[1] L'appelante se pourvoit contre un jugement rendu le 24 septembre 2010 par la Cour du Québec, chambre criminelle et pénale, district de Gaspé (l'honorable Jean-Paul Decoste), qui a acquitté l'intimé des accusations portées contre lui, soit d'avoir transmis une menace de causer la mort ou des lésions corporelles (art. 264.1(1)a). Six chefs d'accusation ont été déposés contre l'intimé[1].

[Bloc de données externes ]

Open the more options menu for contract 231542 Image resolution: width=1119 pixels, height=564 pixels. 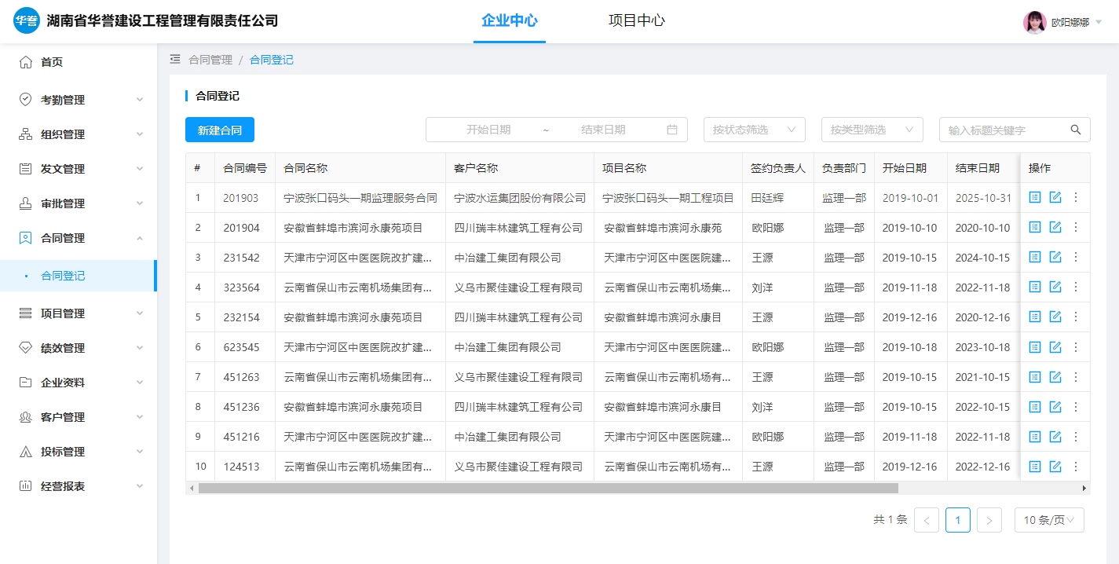(x=1076, y=257)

[2] Le juge résume ainsi les faits de la cause :
[2] En juin 2009, Stéphane McRae est en attente de plusieurs procès où il est accusé d'infractions relatives au trafic de stupéfiants. Il est détenu au centre de détention de New-Carlisle et également à celui de Rimouski. Pendant un certain temps, est aussi détenu Louis-Joseph Comeau, qui devra répondre également d'infractions relatives au trafic de stupéfiants. L'un et l'autre sont très révoltés des accusations portées contre eux, en veulent aux procureurs en poursuite, aux policiers et surtout à ceux qui les ont dénoncés et/ou signé des déclarations qui les incriminent. Sont détenus en même temps et au même endroit Édouard Collin et Patrick Cloutier.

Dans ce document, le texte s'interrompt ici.